__SUPPLIED MATERIAL__

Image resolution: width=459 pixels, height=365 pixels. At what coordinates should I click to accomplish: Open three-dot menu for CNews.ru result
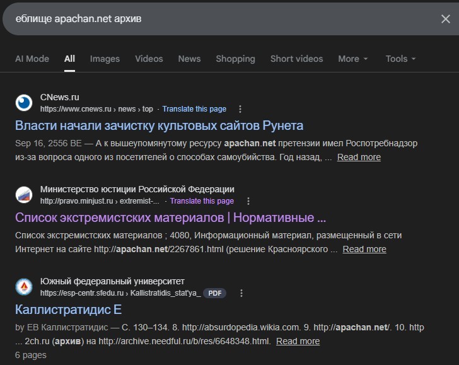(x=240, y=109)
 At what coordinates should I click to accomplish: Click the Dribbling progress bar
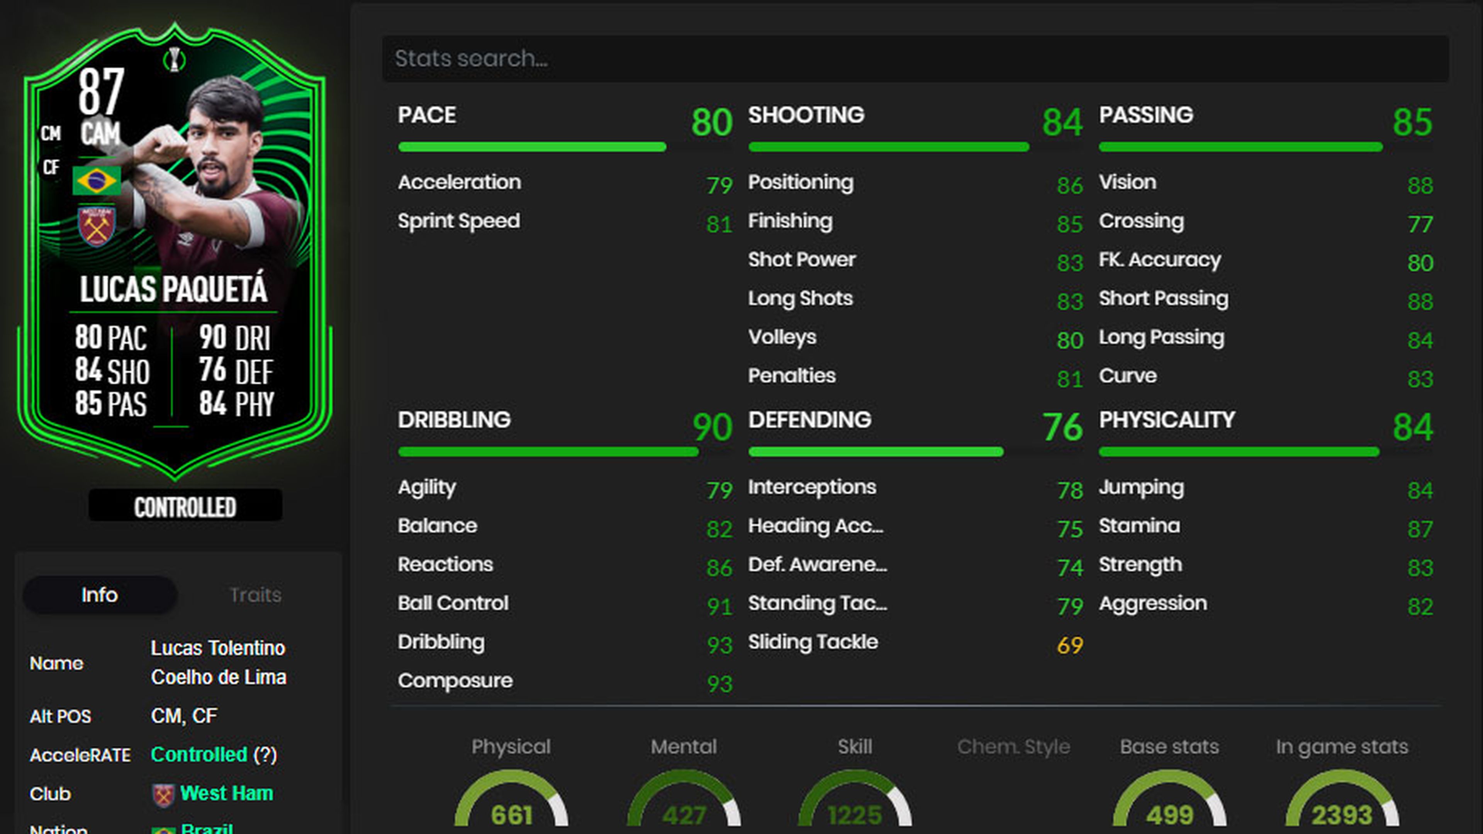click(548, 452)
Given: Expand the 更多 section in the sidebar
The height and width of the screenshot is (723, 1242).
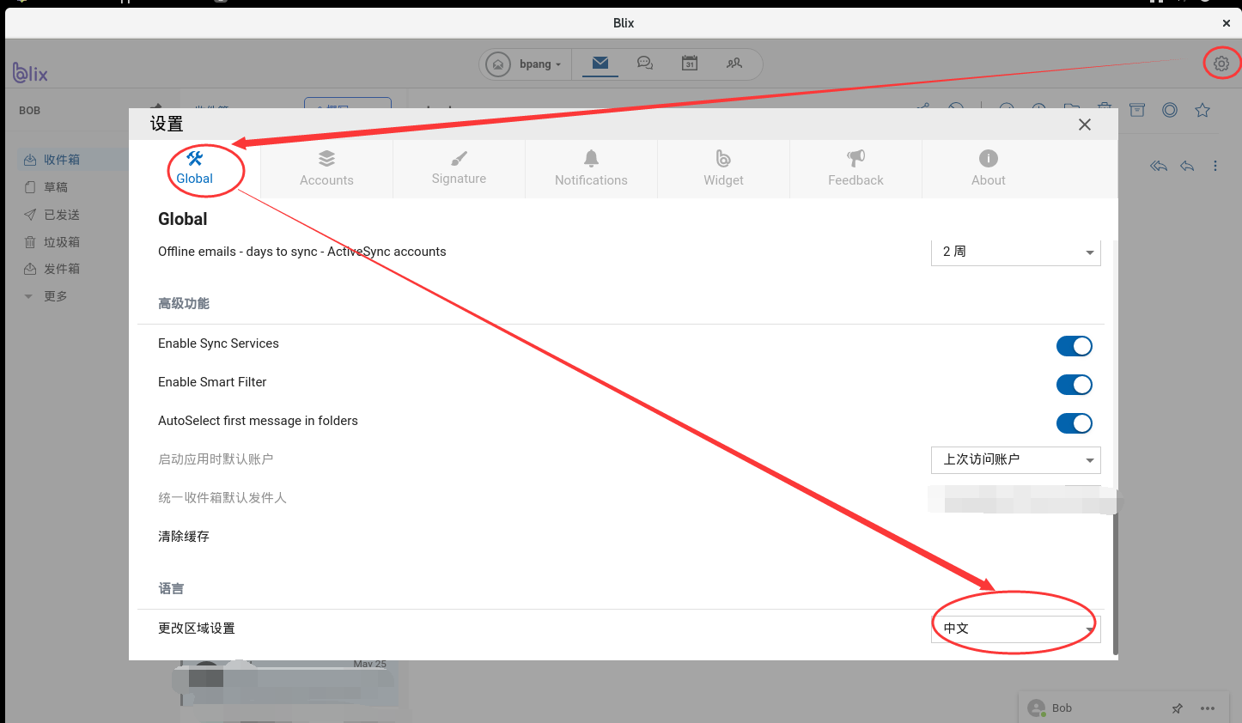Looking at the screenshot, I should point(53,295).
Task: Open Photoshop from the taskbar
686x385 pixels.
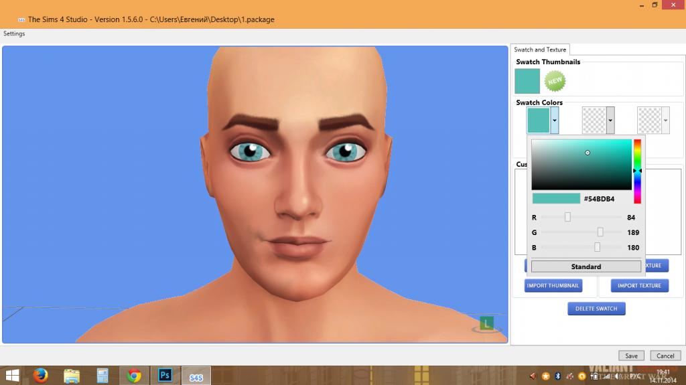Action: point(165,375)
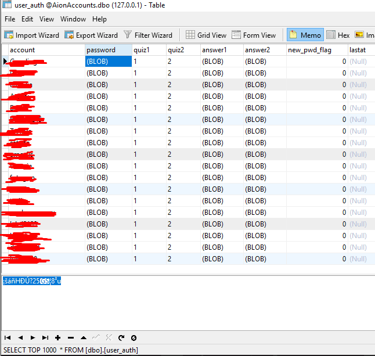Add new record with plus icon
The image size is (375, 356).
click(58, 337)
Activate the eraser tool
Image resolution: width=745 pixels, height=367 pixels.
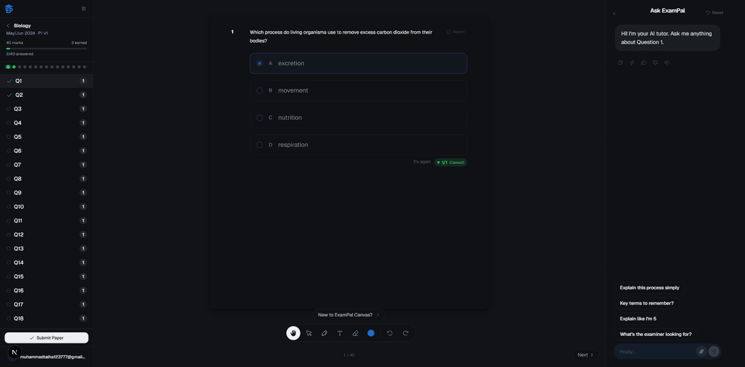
* * *
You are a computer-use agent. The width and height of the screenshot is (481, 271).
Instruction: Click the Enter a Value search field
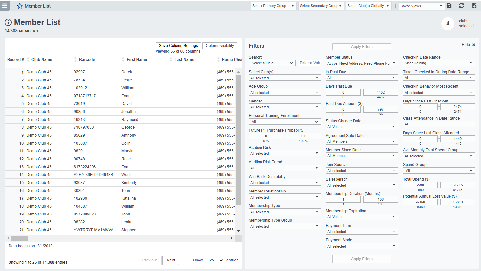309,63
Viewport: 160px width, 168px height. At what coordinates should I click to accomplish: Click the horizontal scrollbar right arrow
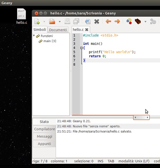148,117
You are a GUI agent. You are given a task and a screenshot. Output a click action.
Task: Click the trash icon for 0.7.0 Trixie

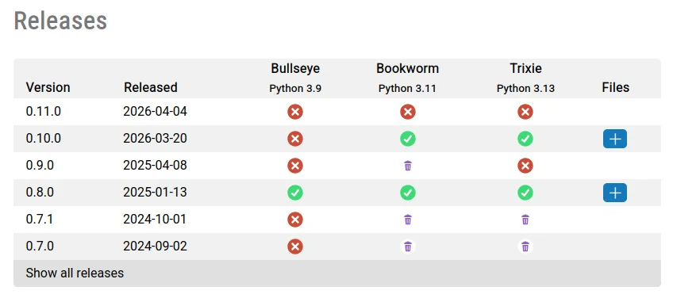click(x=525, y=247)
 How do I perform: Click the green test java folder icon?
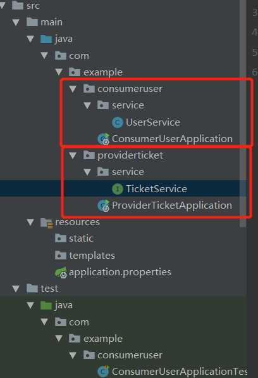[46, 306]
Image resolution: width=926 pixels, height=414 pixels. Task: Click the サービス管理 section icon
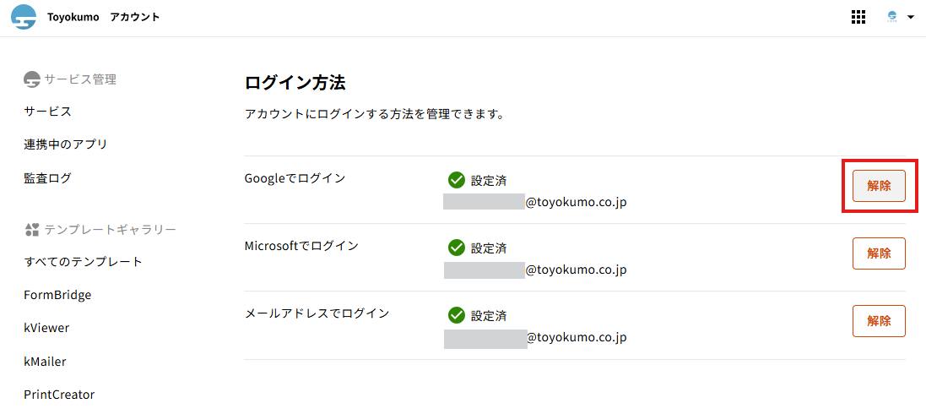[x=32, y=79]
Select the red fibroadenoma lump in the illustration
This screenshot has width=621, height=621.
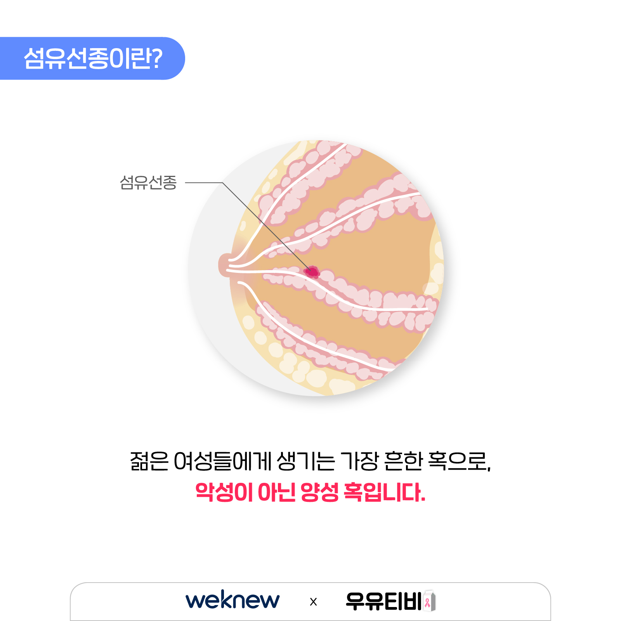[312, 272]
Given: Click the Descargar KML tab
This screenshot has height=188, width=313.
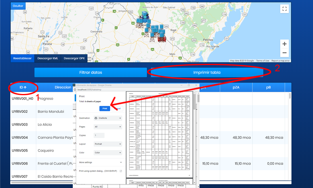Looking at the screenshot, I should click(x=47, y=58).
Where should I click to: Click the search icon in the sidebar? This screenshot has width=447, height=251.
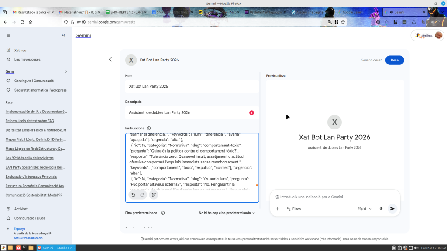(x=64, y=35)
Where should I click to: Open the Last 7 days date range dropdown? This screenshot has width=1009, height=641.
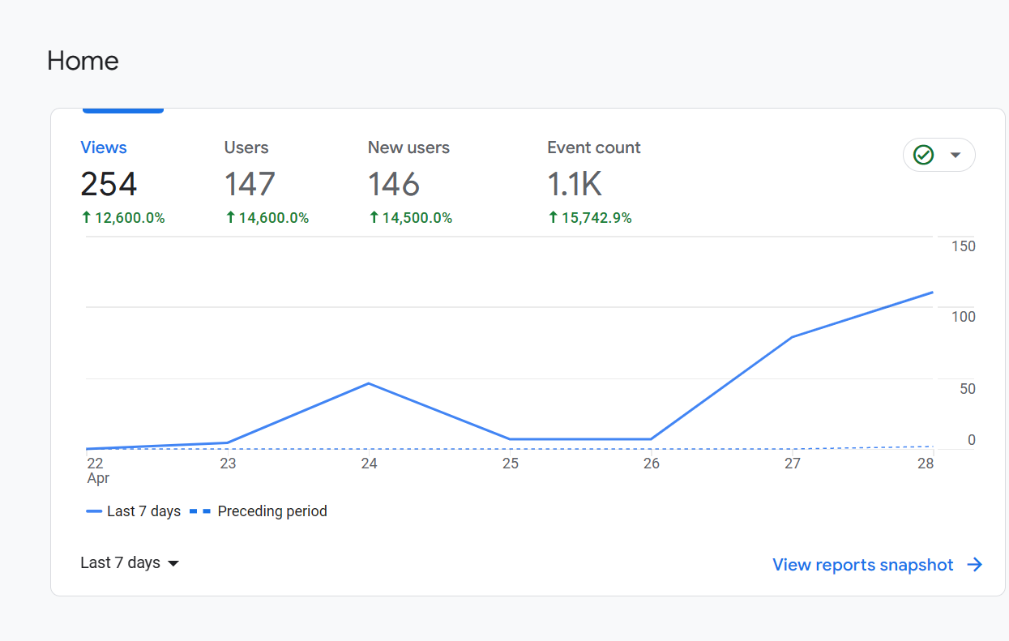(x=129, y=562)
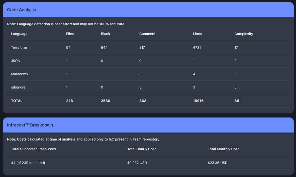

__TASK INSTRUCTIONS__
Say how many lines above hold the word "agent", giving only the count.

__TASK RESPONSE__
2